Bob Koehler koehler at eisner.nospam.encompasserve.org
Tue Dec 1 09:24:00 EST 2009


In article <00cd4d03$0$6691$c3e8da3 at news.astraweb.com>, JF Mezei <jfmezei.spamnot at vaxination.ca> writes:
> 
> Excuse me, but are there really circumstances where the programmer
> ("user" from Mr Reagan point of view) is lying to the compiler ?
> 
> if I have a 100 byte record, and bytes 7 though 10 inclusively contain
> an integer, and I do:
> 
> myint = (int *) &(buffer + 6) ; /* hopefully I have the syntax right*/

   Almost, I think you want (assuming buffer is of type char):

   myint = *((int *) (&buffer + 6));

> In what way am I lying ?  Does the compiler realise that this will be an
> unaligned access or will it be accusing me of lying ?

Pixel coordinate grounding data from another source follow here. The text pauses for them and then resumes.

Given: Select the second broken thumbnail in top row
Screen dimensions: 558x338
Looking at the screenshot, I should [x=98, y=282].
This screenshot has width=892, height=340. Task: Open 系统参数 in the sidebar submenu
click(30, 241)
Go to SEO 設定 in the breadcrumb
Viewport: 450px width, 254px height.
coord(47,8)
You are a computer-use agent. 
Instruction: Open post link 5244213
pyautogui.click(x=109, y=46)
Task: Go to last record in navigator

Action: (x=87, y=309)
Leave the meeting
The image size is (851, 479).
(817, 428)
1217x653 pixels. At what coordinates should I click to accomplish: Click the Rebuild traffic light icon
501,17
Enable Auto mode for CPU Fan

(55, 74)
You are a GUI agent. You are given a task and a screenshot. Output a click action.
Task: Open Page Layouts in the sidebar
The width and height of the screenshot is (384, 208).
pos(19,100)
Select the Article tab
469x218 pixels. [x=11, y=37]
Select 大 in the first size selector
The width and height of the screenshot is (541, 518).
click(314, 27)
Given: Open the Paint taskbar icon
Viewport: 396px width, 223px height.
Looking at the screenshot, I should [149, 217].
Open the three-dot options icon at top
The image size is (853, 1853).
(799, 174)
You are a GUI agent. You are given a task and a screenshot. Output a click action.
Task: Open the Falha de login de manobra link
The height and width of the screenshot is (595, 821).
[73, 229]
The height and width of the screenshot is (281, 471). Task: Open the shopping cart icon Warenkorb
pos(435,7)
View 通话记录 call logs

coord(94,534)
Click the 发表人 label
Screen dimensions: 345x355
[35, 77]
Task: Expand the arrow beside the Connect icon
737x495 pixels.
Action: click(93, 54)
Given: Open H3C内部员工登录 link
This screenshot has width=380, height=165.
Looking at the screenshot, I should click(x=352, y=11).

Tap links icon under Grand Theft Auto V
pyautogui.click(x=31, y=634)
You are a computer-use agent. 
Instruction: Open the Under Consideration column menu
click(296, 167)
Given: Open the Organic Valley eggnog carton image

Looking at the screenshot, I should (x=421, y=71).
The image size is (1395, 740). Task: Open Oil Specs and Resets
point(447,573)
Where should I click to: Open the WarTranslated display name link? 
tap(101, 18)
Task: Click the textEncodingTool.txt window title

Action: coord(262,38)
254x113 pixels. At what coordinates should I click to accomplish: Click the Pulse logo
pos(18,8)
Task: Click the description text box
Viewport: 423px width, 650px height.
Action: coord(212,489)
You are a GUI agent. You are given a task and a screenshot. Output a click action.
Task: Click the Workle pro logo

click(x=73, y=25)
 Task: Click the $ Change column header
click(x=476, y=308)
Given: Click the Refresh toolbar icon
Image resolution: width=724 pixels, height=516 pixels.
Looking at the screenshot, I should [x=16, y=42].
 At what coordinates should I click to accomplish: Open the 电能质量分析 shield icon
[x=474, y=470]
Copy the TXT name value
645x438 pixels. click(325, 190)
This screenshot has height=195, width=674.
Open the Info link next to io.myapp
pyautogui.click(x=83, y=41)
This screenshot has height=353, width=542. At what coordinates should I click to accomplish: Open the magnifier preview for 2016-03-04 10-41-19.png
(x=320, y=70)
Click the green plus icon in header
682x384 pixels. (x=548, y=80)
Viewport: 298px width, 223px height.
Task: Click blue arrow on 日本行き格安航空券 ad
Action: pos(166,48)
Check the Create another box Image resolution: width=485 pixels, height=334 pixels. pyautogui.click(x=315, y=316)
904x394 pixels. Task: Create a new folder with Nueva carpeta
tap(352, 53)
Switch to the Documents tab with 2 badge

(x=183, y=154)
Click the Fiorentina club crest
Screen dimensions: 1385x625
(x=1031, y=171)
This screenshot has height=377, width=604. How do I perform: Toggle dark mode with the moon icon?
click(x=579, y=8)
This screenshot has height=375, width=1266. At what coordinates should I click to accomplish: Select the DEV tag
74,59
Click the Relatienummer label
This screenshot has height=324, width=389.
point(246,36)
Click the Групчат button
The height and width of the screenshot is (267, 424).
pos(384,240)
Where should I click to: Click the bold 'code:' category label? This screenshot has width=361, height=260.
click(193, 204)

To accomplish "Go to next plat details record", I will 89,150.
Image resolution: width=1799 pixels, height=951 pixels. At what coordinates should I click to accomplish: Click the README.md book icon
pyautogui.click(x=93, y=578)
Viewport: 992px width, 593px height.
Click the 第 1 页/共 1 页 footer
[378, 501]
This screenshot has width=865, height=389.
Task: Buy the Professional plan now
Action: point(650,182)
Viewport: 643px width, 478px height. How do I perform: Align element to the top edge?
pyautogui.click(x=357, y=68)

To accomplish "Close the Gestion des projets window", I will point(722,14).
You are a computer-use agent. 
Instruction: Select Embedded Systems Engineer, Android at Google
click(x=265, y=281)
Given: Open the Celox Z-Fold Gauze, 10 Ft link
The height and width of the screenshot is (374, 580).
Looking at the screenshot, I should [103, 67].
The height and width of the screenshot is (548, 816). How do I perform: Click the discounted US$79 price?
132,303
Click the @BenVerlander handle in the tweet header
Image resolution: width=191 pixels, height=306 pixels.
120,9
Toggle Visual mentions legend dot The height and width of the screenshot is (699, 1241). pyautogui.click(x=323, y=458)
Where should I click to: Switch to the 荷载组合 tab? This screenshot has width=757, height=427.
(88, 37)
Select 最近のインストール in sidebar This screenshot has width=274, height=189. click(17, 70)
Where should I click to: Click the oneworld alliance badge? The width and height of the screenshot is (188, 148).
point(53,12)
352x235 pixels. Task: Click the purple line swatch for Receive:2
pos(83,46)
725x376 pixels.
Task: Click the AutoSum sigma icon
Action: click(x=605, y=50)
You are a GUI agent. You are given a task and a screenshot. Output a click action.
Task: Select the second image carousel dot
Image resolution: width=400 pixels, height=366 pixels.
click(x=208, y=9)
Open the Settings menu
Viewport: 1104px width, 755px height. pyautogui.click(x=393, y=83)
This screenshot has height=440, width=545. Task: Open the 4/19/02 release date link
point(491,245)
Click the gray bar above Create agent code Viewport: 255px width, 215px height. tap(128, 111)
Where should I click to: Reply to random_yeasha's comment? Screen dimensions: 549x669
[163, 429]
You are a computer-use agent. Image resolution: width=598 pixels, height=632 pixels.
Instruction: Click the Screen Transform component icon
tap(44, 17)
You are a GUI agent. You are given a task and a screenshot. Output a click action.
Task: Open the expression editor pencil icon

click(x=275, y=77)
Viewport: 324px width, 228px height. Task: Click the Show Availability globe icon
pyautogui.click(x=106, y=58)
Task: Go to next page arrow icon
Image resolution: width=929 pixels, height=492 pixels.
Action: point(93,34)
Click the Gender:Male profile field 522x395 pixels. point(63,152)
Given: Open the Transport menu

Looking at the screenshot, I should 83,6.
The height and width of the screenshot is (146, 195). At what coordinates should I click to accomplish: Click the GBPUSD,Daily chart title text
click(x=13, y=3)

   If you allow the compiler to lay out your variables, it will pad
   things to prevent that misalignment.  If you tell the compiler that
   it's not allowed to pad, then it can know to generate the necessary
   overhead instructions to access the data without misalignment.

   But if you force the compiler to misalign without knowing it by
   manipulating pointers, then the compiler doesn't know to deal with
   misaligned data.

   Examples:

main ()
{
      int myint;

      #pragma member_alignment // (this is the default)
      struct {
         char a[6];
         int b;
      } buffer;

      myint = buffer.b;
}

   In the above code (main), the C compiler will put padding between and b
   so that b is aligned.  b actually starts at byte 8, not 7.

able()
{
      int myint;

      #pragma nomember_alignment
      struct {
         char a[6];
         int b;
      } buffer;

      myint = buffer.b;
}

   In the above code (able), the C compiler knows that there's no padding
   between a and b.  The compiler can fetch the quadword containing b
   the mask off and shift the bits to get the int into the low end of
   a register.

baker(int *buffer)
{
   int myint = *buffer;
}
charlie()
{
      char buffer[10];
      baker((int *) &buffer[6]);
}

   Now in baker the compiler has been told it has an int pointer, but that
   pointer is forced to be misaligned in charlie.  The compiler can't see 
   that, so it doesn't generate the overhead code to avoid the misalignment.

As examples, here is part of the generated code from EISNER.  Note than 
in MAIN at offset D0, and in BAKER at offset 124, there are LDL 
instructions for loading myint.  This is the Alpha instruction for 
loading an aligned longword (32 bits).  Compare these with able starting 
at offset F4, where two LDQ_U instructions are used to get pieces of the 
buffer surrounding the misaligned address, these instructions fetch 
quadwords (64 bits) from the previous and next aligned address without 
generating misalignment faults by ignoring the low bits of the address.
Then four more instructions are used to get the correct data into myint.
This all happens in able because the compiler knows it's accessing a 
misaligned address, which it didn't know when it compiled baker.


	     00C4	MAIN::                                        
23DEFFE0     00C4		LDA	SP, -32(SP)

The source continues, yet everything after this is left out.